Sabine Dewulf, Jacqueline et Pierre Dhainaut
Photo : Éric Dewulf

 

I.L. : Le titre de la revue est Augural. Pourquoi ce choix ? Est-ce en accord avec Pierre Dhainaut ?

S.D. : Oui, ce titre a été choisi non seulement en accord avec Pierre mais en sa présence. Nous en avons proposé plusieurs et Pierre a trouvé que celui-ci était une bonne idée. J’ai toujours été frappée par la récurrence de ce terme dans ses poèmes. Et le fait d’utiliser un adjectif plutôt qu’un nom nous a paru intéressant : ce qualificatif nous entraîne dans le geste d’écrire plutôt que dans la description d’un univers. Qualifier, c’est accompagner plutôt que désigner, c’est s’inscrire dans le mouvement vital que cette œuvre nous restitue sans cesse. Par ailleurs, les augures sont des sortes de présages : or, cette poésie est constamment tournée vers l’avenir, le renouvellement. Enfin, « augural » a partie liée avec le sacré. Sans que celui-ci soit nommément présent dans l’œuvre de Pierre, on peut difficilement occulter cette dimension. La parution fréquente de ses poèmes chez un éditeur comme Arfuyen en est un signe à elle seule.

 

 

I.L. : Qui a réalisé le frontispice du nom de l’Association ? Pourquoi ce choix du bleu ? La revue abordera-t-elle les rapports de la poésie de Pierre Dhainaut avec la musique ? Et en particulier son goût pour toutes les flûtes, que ce soit chez Bach ou dans les musiques d’Orient ?

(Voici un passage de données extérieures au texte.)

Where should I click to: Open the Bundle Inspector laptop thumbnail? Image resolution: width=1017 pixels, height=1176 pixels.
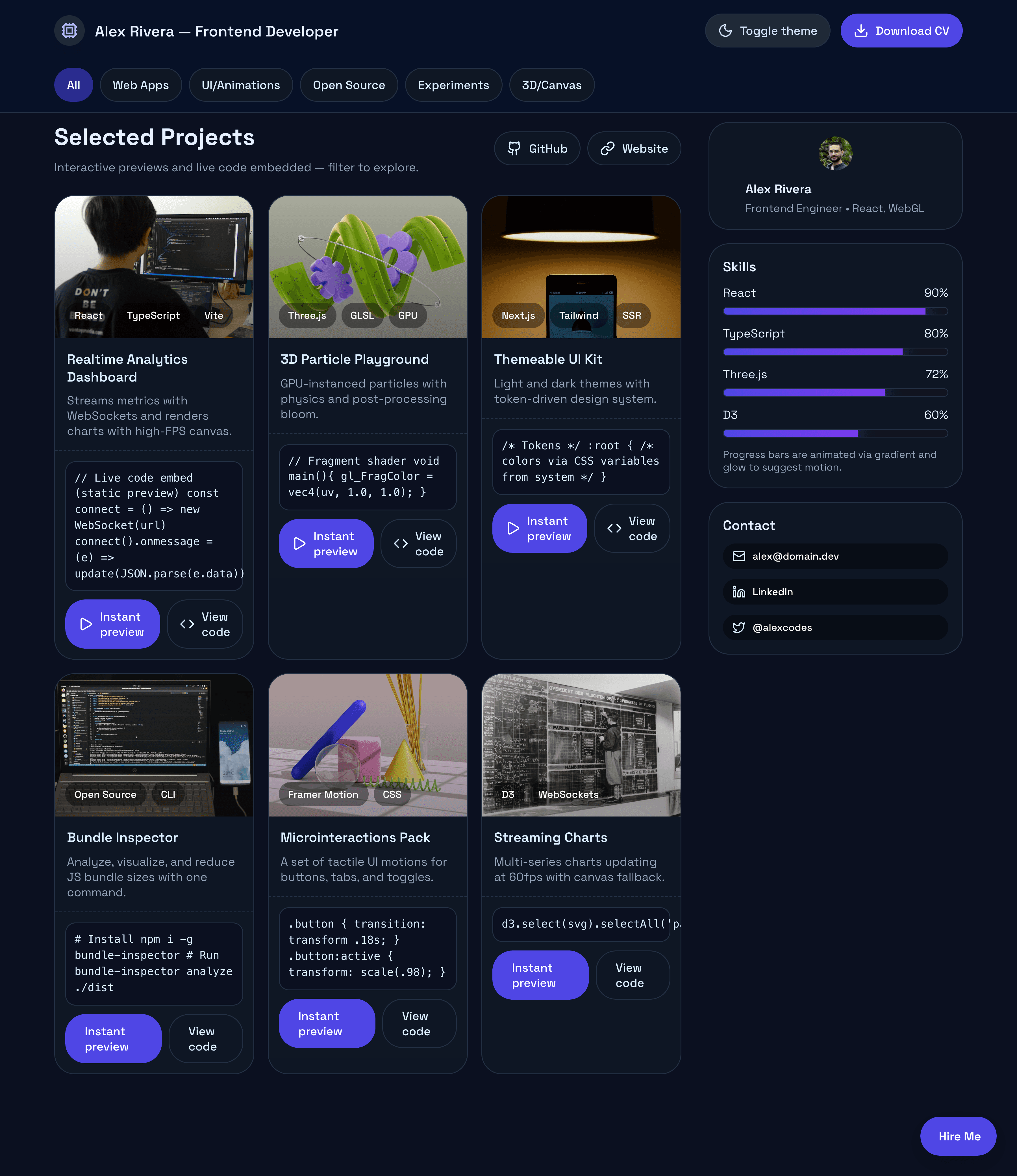[154, 746]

S.Z. : C’est Marie Dewulf, la fille de Sabine, qui a réalisé ce très beau frontispice. Nous avons discuté avec elle de ce que nous souhaitions, elle nous a fait plusieurs belles propositions. Quant au choix du bleu, nous souhaitions que l’identité visuelle de notre association rappelle celle des supports numériques que nous avions créés pour le Prix Pierre Dhainaut du Livre d’artiste deux ans plus tôt. Au moment où je fabriquais le padlet d’accompagnement du Prix, je lisais Pour voix et flûte, recueil que j’aime énormément et dont Caroline François-Rubino a signé les encres. Pierre me parlait du travail de Caroline et de ce bleu nommé gris de Payne qui en est la marque. L’exemplaire de tête que Pierre m’avait offert portait au dos du lavis d’encre ces précisions, de la main de Caroline : « rehauts au calame et crayon blanc. » Il était clair que le bleu était aussi la couleur de Pierre et le roseau, son instrument : le bleu respire « en la respiration du monde » :

« Bleu, la sonorité première
à voir le jour, bleu dans le bleu, bleu pâle
dans le bleu profond ou bleu profond
dans le bleu pâle, de rameau en rameau
sous le ciel de la mer,
tu n’as jamais fini de naître. »

Pour voix et flûte, « Lecture de lumières », Pierre Dhainaut et Caroline François-Rubino, AEncrages & Co, 2020.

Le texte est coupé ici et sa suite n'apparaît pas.